Print the lines of the dataset entries from the start of the records through the line containing "pyautogui.click(x=1120, y=106)", both ends included, with every line reproduced unchanged.

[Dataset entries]
....
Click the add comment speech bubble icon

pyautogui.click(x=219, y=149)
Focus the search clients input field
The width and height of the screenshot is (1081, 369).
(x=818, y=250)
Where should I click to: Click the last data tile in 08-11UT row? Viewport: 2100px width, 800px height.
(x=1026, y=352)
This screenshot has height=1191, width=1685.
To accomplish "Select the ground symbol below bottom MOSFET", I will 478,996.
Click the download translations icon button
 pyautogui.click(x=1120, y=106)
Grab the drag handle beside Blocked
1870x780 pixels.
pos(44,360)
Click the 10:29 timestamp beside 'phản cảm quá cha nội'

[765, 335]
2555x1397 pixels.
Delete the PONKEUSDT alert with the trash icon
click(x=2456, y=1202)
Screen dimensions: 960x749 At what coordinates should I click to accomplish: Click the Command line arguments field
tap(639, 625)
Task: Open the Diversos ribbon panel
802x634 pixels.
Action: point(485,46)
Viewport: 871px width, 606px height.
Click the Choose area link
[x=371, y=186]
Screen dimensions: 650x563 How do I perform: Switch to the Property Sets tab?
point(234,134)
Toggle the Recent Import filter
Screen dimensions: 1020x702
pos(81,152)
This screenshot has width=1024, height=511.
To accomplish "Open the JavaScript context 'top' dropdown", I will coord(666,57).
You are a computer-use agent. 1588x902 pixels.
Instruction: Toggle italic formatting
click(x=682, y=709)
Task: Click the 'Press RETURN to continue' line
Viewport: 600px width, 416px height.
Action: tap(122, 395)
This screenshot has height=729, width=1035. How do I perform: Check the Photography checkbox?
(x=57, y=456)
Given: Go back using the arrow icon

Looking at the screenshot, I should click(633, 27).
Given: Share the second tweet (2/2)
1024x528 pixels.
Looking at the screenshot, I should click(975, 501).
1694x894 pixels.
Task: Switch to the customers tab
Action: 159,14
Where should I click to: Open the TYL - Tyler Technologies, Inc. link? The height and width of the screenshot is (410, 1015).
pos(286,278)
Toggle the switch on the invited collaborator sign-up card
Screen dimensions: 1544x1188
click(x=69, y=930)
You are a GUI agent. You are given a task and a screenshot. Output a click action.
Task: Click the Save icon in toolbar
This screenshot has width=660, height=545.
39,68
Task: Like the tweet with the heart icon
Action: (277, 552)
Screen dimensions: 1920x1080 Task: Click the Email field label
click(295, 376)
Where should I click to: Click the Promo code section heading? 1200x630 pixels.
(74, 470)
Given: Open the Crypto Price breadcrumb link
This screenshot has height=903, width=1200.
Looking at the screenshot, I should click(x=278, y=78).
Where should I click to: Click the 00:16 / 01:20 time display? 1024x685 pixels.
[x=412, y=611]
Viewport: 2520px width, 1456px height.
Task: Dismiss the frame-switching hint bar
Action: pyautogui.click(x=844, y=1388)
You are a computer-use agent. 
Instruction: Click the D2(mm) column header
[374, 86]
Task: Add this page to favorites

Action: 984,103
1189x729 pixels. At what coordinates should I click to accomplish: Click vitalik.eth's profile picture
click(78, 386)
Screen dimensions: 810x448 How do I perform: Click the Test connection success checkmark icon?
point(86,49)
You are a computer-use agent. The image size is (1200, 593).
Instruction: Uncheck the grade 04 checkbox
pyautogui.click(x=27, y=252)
....
**Exercise output:**
Click the add comment speech bubble icon

pyautogui.click(x=219, y=149)
Focus the search clients input field
The width and height of the screenshot is (1081, 369).
(x=818, y=250)
Where should I click to: Click the last data tile in 08-11UT row? Viewport: 2100px width, 800px height.
(x=1026, y=352)
This screenshot has height=1191, width=1685.
To accomplish "Select the ground symbol below bottom MOSFET", I will 478,996.
Click the download translations icon button
 pyautogui.click(x=1120, y=106)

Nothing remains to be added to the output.